Literary Buffistas 3: Don't Parse the Blurb, Dear.
There's more to life than watching Buffy the Vampire Slayer! No. Really, there is! Honestly! Here's a place for Buffistas to come and discuss what it is they're reading, their favorite authors and poets. "Geez. Crack a book sometime."
Huh, that's a fascinating list, Kristin! I've read most of those, but I'm a little surprised to see the Jeanette Winterson title on there.
The Passion
is my favorite of her books, or was when I went through my huge Jeanette Winterson phase -- which, actually, was in high school, now that I think about it -- but I'm pretty sure it has a fair amount of explicit sex.
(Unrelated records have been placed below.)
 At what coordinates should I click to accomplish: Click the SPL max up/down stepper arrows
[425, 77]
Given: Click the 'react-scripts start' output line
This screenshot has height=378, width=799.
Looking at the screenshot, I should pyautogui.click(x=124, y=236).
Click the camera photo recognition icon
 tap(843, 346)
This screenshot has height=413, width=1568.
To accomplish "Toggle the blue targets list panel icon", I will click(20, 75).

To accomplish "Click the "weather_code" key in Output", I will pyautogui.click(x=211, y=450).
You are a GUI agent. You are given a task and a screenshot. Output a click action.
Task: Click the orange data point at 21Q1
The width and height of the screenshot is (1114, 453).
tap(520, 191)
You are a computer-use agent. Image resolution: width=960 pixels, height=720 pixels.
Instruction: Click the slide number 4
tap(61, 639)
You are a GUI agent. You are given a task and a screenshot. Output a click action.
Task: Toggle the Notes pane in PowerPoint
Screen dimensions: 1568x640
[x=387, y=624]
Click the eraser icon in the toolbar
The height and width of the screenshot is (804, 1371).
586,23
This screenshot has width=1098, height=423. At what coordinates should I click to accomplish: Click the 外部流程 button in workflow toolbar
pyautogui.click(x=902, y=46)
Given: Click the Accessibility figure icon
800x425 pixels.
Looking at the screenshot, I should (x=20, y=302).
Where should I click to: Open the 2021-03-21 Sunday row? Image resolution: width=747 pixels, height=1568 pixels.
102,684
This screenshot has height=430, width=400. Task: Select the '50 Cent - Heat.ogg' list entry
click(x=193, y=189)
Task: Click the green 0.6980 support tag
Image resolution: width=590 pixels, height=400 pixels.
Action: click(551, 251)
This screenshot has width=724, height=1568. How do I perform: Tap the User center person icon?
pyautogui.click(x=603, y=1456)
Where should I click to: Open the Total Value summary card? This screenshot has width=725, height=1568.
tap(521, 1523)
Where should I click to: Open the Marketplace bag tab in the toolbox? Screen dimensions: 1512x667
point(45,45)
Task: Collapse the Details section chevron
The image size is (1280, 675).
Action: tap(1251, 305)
I'd have to reread it to be sure I'm remembering it correctly, though.
I mean, obviously I think there's nothing wrong with high school students being exposed to books with some sexual content, but it still surprises me to see a school recommending the book, as opposed to a teenager just picking it up on their own at the library.
Anyway, there are some great books on that list.
The Poisonwood Bible
is another of my favorites. Have fun!
A Confederacy of Dunces is still one of my favorite comic novels.
I just unpacked the booty from the $1 friends of the Austin library sale my wife and I hit on Saturday:
- Nabokov - King, Queen, Knave
- Lethem - Men and Cartoons
- Faulkner - Go Down, Moses
- Faulkner - The Hamlet
- Shirley Jackson - Come Along With Me
- Kierkegaard - Fear and Trembling/The Sickness Unto Death
- James - Turn of the Screw and other stories
- Ford - The Good Soldier
- Mill - On Liberty
- Chesterton - The Secret of Father Brown
- Melville - Pierre
- The Education of Henry Adams
- O'Brian - The Yellow Admiral
- Coetzee - Disgrace
- Styron - The Confessions of Nat Turner
- Writers at the Movies (which includes Julian Barnes on Madame Bovary, Coetzee on The Misfits, Lopate on Breathless, Francine Prose on The Godfather, Rushdie on The Wizard of Oz, and Charles Simic on Buster Keaton's Cops)
- Cult Rockers, a little encyclopedia that would make a good gift for a 16-yr-old looking to expand his or her boundaries
Interesting list Kristin. I've read about half of them. Also interesting that two of the non-fiction authors have had some press for being less than non-fictional, and Eggers also played with the line between fiction and non-fiction. You know, I always read Sedaris as fictional, even though I know it's mostly non-fiction.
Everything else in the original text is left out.